Goal of the exercise: Copy out the records below word for word, leaving out the pictures.

Stored data:
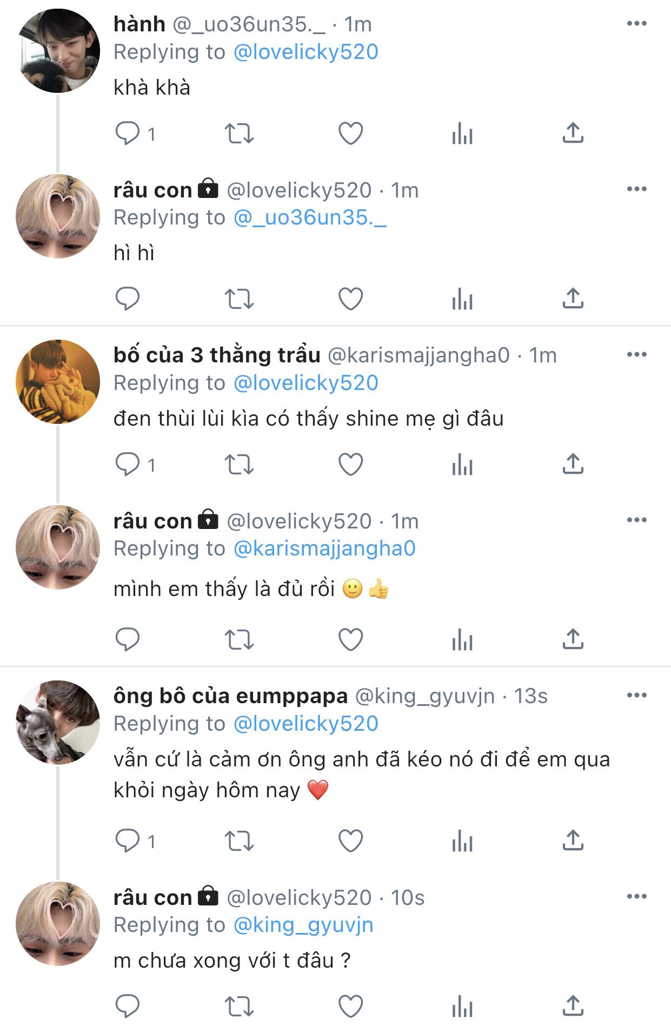Reply to "mình em thấy là đủ rồi" tweet
The width and height of the screenshot is (671, 1032).
pos(128,639)
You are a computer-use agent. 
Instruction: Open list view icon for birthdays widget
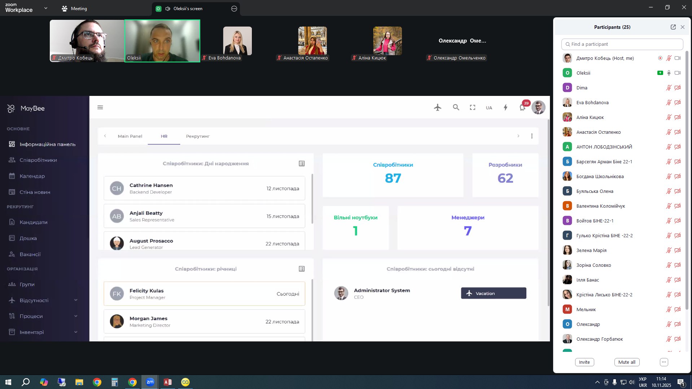tap(302, 164)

Exercise result:
Reply to "mình em thấy là đủ rồi" tweet
The width and height of the screenshot is (671, 1032).
pos(128,639)
You are a computer-use agent. 
Instruction: Open list view icon for birthdays widget
tap(302, 164)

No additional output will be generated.